Are Full Scans of Servers a Change?

March 29th, 2014 | Posted by Don Boylan in Change Management | Incident Management
Q:

There has been some recent discussion in my organizations on how to handle vulnerability scanning against production devices.  While agents have been installed on all the target devices, my security group would like to run quarterly vulnerability scans.

The issue at hand is how to handle this request.  Most people I have spoken to have agreed that “scanning” a server is not a change.  It has been argued that it is an operational task.  However, we have identified the risk that scans can impact production servers by impacting performance.  Because of this risk of impact, some people would like to classify the scanning event as a change.

The risk that we have of classifying the vulnerability scanning event, is that it would set precedence for similar type of events.  For example, we could start getting into the business of managing Virus Scans, Altiris Discovery, Hardware/Software Discovery, and other planned operation that may affect service levels as a change.  It has been argued that this is not a platform for change.
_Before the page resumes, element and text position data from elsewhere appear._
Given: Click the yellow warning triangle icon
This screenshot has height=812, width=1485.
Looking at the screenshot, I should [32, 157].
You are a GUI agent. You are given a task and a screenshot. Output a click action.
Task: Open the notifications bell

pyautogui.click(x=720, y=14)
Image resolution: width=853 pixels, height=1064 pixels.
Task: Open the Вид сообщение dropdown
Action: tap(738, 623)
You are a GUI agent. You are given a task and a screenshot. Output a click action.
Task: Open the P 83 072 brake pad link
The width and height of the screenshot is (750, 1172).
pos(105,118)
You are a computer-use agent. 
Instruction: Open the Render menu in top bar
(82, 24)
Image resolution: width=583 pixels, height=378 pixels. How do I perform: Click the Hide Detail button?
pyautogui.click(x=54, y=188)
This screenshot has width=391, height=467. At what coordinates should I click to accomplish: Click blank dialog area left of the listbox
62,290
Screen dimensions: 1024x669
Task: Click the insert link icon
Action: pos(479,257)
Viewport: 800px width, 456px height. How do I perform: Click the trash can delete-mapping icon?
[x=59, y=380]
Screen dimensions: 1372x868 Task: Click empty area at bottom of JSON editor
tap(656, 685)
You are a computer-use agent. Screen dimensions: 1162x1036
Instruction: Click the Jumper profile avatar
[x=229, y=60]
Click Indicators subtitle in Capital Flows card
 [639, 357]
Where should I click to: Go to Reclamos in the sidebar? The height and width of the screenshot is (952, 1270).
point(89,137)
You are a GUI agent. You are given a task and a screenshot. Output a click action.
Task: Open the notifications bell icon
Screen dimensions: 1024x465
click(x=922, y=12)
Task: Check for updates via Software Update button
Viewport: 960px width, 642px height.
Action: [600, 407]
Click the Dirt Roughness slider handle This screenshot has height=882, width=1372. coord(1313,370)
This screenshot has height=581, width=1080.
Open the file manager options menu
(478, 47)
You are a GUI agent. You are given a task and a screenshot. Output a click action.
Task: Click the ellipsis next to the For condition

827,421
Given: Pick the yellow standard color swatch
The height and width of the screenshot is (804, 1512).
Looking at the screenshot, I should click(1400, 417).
If that is the case, what is the best way to handle it?  Or, how do you handle similar type of events which have known impact, requires approval and notification, but does not fall into an ITIL definition of a change?

A:

Whether or not this is a Change is dependent on how you have structured the data in the CMDB. The implemented Change record should be the driver to update a state or attribute of a CI in the CMDB. If you are tracking “Last Scan Date” in the CMDB, then yes, the Scan would update that field. In which case, it should be handled as a Change request.

Personally, I wouldn’t track that level of detail in a CMDB since it adds little value to my managing the inter-relationships of the IT infrastructure.

What it sounds like you should be doing is opening an Incident. Remember that an Incident isn’t just an outage. It is any event outside the normal operation of a Service that causes, or may cause, an interruption or degradation in quality of that Service.

The scan sounds like an event that is outside the normal operation of a scanned device that might cause a degradation in the quality of the Service reliant on that device.